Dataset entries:

-*-

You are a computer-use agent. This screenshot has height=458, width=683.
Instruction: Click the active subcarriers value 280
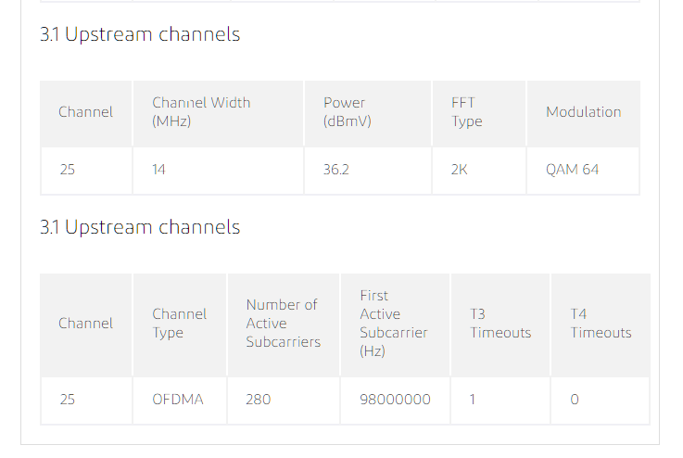(x=259, y=400)
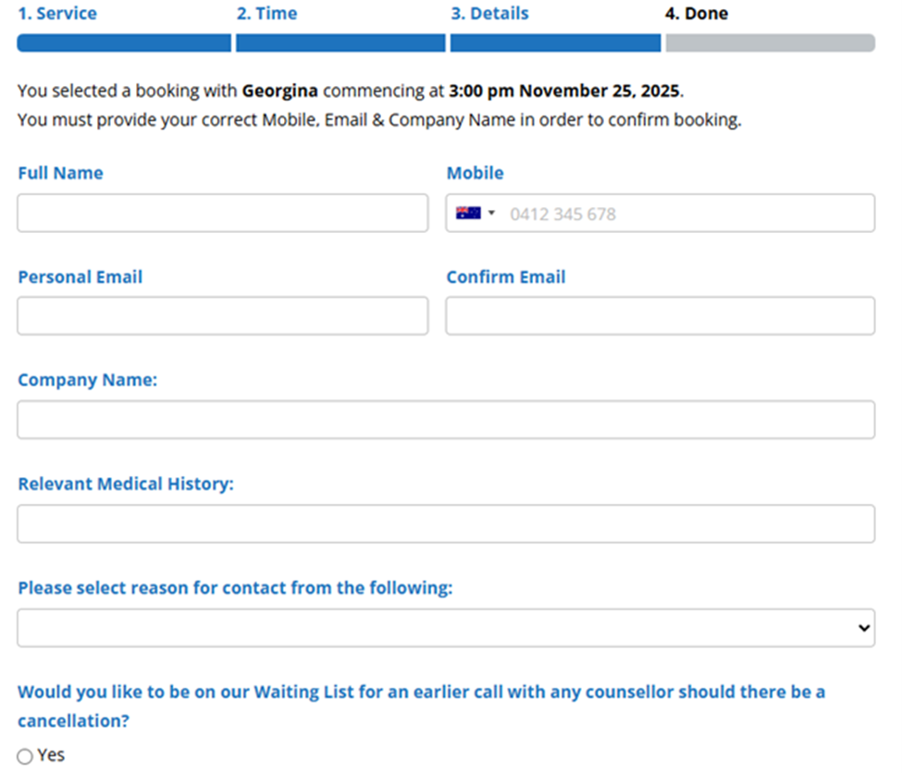The height and width of the screenshot is (773, 902).
Task: Return to the 3. Details step
Action: (x=489, y=14)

-*-

◆ **TASK TO COMPLETE**
When restating the records word for word, omit any picture they contain.

◆ **ANSWER FOR THIS EXERCISE**
You are a computer-use agent. This screenshot has height=458, width=683.
Instruction: Click the active subcarriers value 280
(x=259, y=400)
The height and width of the screenshot is (773, 902).
Task: Return to the 3. Details step
Action: (x=489, y=14)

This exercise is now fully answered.